Geometrical shape: the shape of a molecule is also a key point to check if a molecule is polar or not. It is generally observed that the symmetrical structure molecule is nonpolar in nature.
These molecules have equal charge distribution on their atoms and become overall nonpolar molecules.
The polar molecules have distorted shapes due to which the charge distribution on their atoms is unequal.
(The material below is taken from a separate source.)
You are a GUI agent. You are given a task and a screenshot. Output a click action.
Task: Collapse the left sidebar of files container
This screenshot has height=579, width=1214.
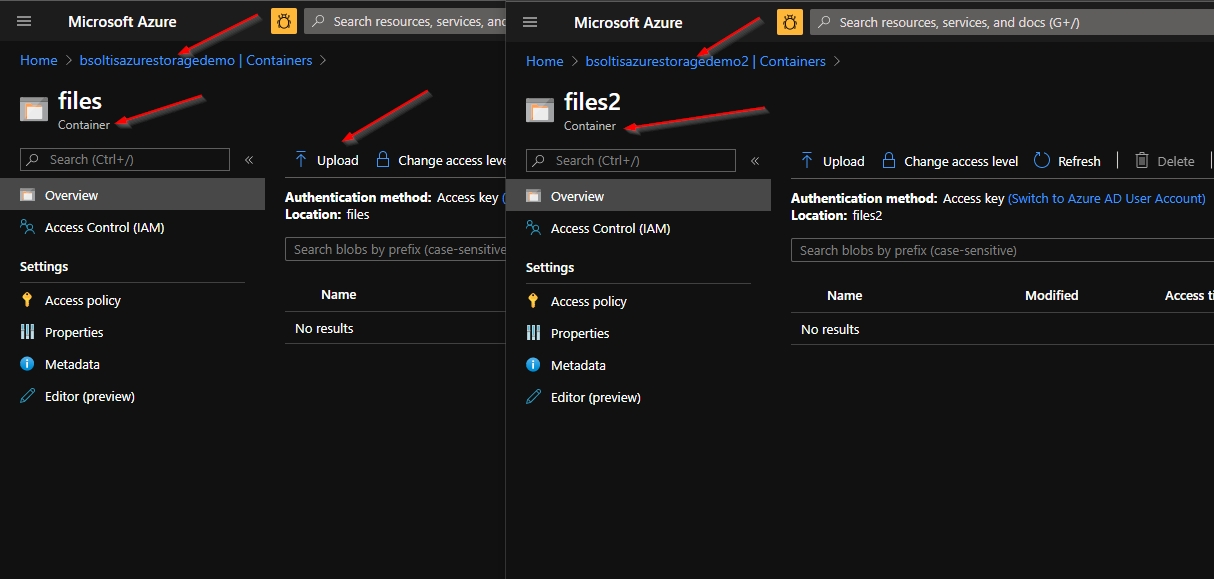[x=249, y=159]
The atoms share an unequal proportion of charge.
For more detailed information, you must read the HCl lewis structure and geometrical structure.
Below is the image of 3D geometrical structure of the HCl molecule.
Properties of HCl
- Hydrochloric acid exists in a liquid state with a pungent smell at standard conditions of temperature and pressure.
- The physical properties of this acid vary with the concentration of HCl acid in aqueous solution.
- Hydrochloric acid is a mixture of HCl acid and water with a concentration of 20.2% HCl at a temperature of 108.6 °C.
- It is considered as a strong acid.
- It is a monoprotic compound that means it can release one proton.
- It is also secreted in the intensive for the digestive system with a ph value of 1 to 2.
Uses of HCl
- It is used for the production of Organic Compounds.
- It is widely used to remove the stains from the metals.
- This acid is also used for the purpose of purification of the table salt.
- It is also widely used for the production of oil.
Hydrochloric acid being diatomic molecule have two atoms (hydrogen and chlorine). Chlorine being higher electronegative attracts the bonded electron pair slightly towards its side and gains a partial negative charge.
Hydrogen becomes the positive pole and chlorine becomes a negative pole. Due to the difference between electronegativity, the bond between H and Cl becomes polar.
Due to these reasons, the HCl molecule is polar.